======== Document section ========

There was no column for “Coping with Relentless Nocturnal Bullying”, but, for Charles, there ought to have been. He was, as one contemporary observed, bullied “maliciously, cruelly and without respite”, while at the school. “I don’t like it much here,” the young Charles wrote in a letter in 1963 when he was 14. “I simply dread going to bed as I get hit all night long. I can’t stand being hit on the head by a pillow now.” (There is pathos in that “now”, as if once he might have been capable of tolerating it.)
Later, Charles would tell Harry that he had been “persecuted” as a boy. “I remember him murmuring ominously: I nearly didn’t survive,” Harry says in “Spare”, his recently published memoir. What kept him going? His teddy bear, which he still hangs on to decades later. “Teddy went everywhere with Pa,” Harry writes. ‘It was a pitiful object, with broken arms and dangly threads, holes patched up here and there…Teddy expressed eloquently, better than Pa ever could, the essential loneliness of his childhood.” Charles never said a word to his teachers. Whether or not Gordonstoun did turn out philosopher-kings is moot. But it forced one future king to be – or at least to show himself to be – philosophical.
Friends
It wasn’t easy for a man titled His Royal Highness, Prince of Wales, Duke of Cornwall, Duke of Rothesay, Duke of Edinburgh, Earl of Chester, Earl of Carrick, Earl of Merioneth, Baron of Renfrew, Baron Greenwich, Lord of the Isles and Great Steward of Scotland to find someone on his level. One such person was his great-uncle, Louis Francis Albert Victor Nicholas Mountbatten, Admiral of the Fleet, Earl Mountbatten of Burma and the last viceroy of India.
Their relationship felt natural from the beginning, particularly since Mountbatten bought Charles such good presents. The austerity of Charles’s schools seems to have been matched, if not exceeded, by the austerity of his parents. Prince Philip once bought the boy an electric toothbrush as a birthday present, which, wrote the underwhelmed future king, was “like using an electric drill in one’s mouth”. It was reported by some newspapers that when the young Charles wished to attend a midnight feast at prep school he “had been obliged to sell some personal possessions to finance his contributions”.
That story is dubious, but it is beyond doubt that Mountbatten lavished his great-nephew with love, affection, letters and presents. He bought him a subscription to Eagle magazine (“I like Eagle very much,” the young Charles wrote back. “It’s got such exciting stories”); a bicycle (“I have had great fun on it and it goes very fast”); and a dymo label printer (Charles wrote in thanks that he had heard of such things but had “never possibly believed that anyone would give me one. I sit playing with it all day”).
“Teddy went everywhere with Pa. It was a pitiful object, with broken arms and dangly threads, holes patched up here and there…Teddy expressed eloquently, better than Pa ever could, the essential loneliness of his childhood”
Mountbatten also gave advice, not all of which was followed: he told Philip and Elizabeth to have Charles’s ears “fixed” because, “You can’t possibly be king with ears like that.” And he wrote to Charles in a letter in 1974 that a young man should “sow his wild oats and have as many affairs as he can before settling down, but for a wife he should choose a suitable, attractive and sweet-charactered girl.”

======== Listing ========

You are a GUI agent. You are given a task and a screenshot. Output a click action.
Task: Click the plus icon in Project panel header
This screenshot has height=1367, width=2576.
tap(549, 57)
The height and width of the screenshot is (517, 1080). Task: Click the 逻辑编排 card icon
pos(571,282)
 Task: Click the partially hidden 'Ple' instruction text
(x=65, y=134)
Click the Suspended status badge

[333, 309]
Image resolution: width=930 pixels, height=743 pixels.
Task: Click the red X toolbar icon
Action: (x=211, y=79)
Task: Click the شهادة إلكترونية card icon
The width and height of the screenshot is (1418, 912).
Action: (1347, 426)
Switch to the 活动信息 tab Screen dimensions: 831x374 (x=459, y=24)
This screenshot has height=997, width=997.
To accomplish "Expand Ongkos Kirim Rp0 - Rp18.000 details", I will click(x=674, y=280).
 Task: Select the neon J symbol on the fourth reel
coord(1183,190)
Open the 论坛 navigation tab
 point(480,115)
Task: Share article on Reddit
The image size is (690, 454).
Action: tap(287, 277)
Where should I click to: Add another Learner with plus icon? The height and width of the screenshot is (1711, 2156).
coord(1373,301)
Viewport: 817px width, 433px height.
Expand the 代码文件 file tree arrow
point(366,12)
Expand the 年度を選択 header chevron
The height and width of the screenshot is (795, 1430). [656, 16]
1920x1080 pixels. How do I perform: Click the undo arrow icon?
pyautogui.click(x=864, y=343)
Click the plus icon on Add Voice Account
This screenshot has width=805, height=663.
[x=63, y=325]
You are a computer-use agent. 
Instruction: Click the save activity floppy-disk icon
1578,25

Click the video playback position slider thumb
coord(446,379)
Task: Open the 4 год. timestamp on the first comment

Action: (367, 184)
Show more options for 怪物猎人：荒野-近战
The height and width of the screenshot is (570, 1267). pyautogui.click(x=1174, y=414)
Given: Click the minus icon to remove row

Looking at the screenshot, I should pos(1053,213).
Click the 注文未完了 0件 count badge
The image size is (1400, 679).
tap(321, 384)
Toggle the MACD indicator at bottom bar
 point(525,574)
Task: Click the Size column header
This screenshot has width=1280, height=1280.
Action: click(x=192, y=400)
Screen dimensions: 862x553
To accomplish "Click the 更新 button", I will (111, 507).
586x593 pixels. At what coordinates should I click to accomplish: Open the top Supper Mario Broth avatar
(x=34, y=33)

========

## [Required tasks]
(1) List every present that the excerpt about the young Charles says Mountbatten bought him.
(2) Reproduce the excerpt about the young Charles word for word, starting at "Later, Charles would" and ending at "be – philosophical.".
(3) Resume the excerpt about the young Charles, picking up right after its final sentence.

## [The replies]
(1)
- A subscription to Eagle magazine
- A bicycle
- A dymo label printer

(2)
Later, Charles would tell Harry that he had been “persecuted” as a boy. “I remember him murmuring ominously: I nearly didn’t survive,” Harry says in “Spare”, his recently published memoir. What kept him going? His teddy bear, which he still hangs on to decades later. “Teddy went everywhere with Pa,” Harry writes. ‘It was a pitiful object, with broken arms and dangly threads, holes patched up here and there…Teddy expressed eloquently, better than Pa ever could, the essential loneliness of his childhood.” Charles never said a word to his teachers. Whether or not Gordonstoun did turn out philosopher-kings is moot. But it forced one future king to be – or at least to show himself to be – philosophical.

(3)
In August 1979, the ira blew up Mountbatten’s fishing boat as he was taking his daughter and her twins on a family outing in the Atlantic waters near his holiday home in north-west Ireland. A deckhand and one of Mountbatten’s grandsons died instantly; Mountbatten himself shortly after. “I have lost someone infinitely special in my life,” Charles wrote in his diary that night. “In some extraordinary way he combined grandfather, great uncle, father, brother and friend…Life will never be the same now that he has gone.”
Love, Part I
Charles is in a blue suit and a tie. Diana is in a blue pussycat bow, head down, eyes up, fringe over them. They are giving their first interview after their engagement, one which will cast a long shadow over their marriage. The script is now notorious. As with any good tragedy, the tension comes not because you don’t know how things will end but because you do.
Interviewer [Offscreen]: Can You Find the Words to Sum-up How You Feel Today, Both of You?
Charles: Difficult to Find That Sort of Word Isn’t It Really…
Diana: Mmm….
Charles: Just Delighted, and Happy…And I’m Amazed That She’s Been Brave Enough to Take Me On.
Interviewer: And I Suppose, “In love”?
Diana: Of Course…
Charles: Whatever “In Love” Means…
Diana: [Laughs] Yes.
Love, Part II
The oddest thing about Charles’s statement was less his ambivalence than the fact that he’d made it before. This was not a romance plotted by Barbara Cartland. They had met a dozen times before their engagement. The first meeting was on a ploughed field: she was 16 years old, “fat, podgy, no make-up” and in Wellington boots; he was 30 with a Labrador and a gloomy air about him. Her first impression was “God, what a sad man.” There followed meetings at a friend’s house where “he was all over me,” Diana remembered. “I thought: ‘Well, this isn’t very cool.’”
It’s not easy for a man titled His Royal Highness, Prince of Wales, Duke of Cornwall, Duke of Rothesay, Duke of Edinburgh, Earl of Chester, Earl of Carrick, Earl of Merioneth, Baron of Renfrew, Baron Greenwich, Lord of the Isles and Great Steward of Scotland to find someone on his level
There were more meetings. At one, Diana told him that he had looked “so sad” at Lord Mountbatten’s funeral, whereupon, to her surprise, he pounced on her the “next minute”. But “the feeling was I wish Prince Charles would hurry up and get on with it,” as Diana later put it. It was evident that the queen was also “fed up” by her son’s failure to grasp the nettle. Charles returned from a skiing holiday and asked Diana to come over to Windsor. She thought, “Christ, what am I going to do?” At this point she was still calling him, “Sir”. Charles sat her down and told her that he had missed her. Then he said: “Will you marry me?” Diana laughed. “I remember thinking, ‘This is a joke.’”
Charles, who had always been acutely aware that royals are more or less gametes in gumboots, was indeed serious. He had always been serious about marriage. It was a “much more important business than falling in love”. The proposal was almost more awkward than the public announcement. After Diana realised that Charles was not joking she replied: “Yeah, OK.” Whereupon Charles said, “You do realise that one day you will be queen.” She said: “Yes.” Then she said: “I love you so much, I love you so much.” Charles said: “Whatever love means.” Diana later recalled, “I thought that was great!” She was 19.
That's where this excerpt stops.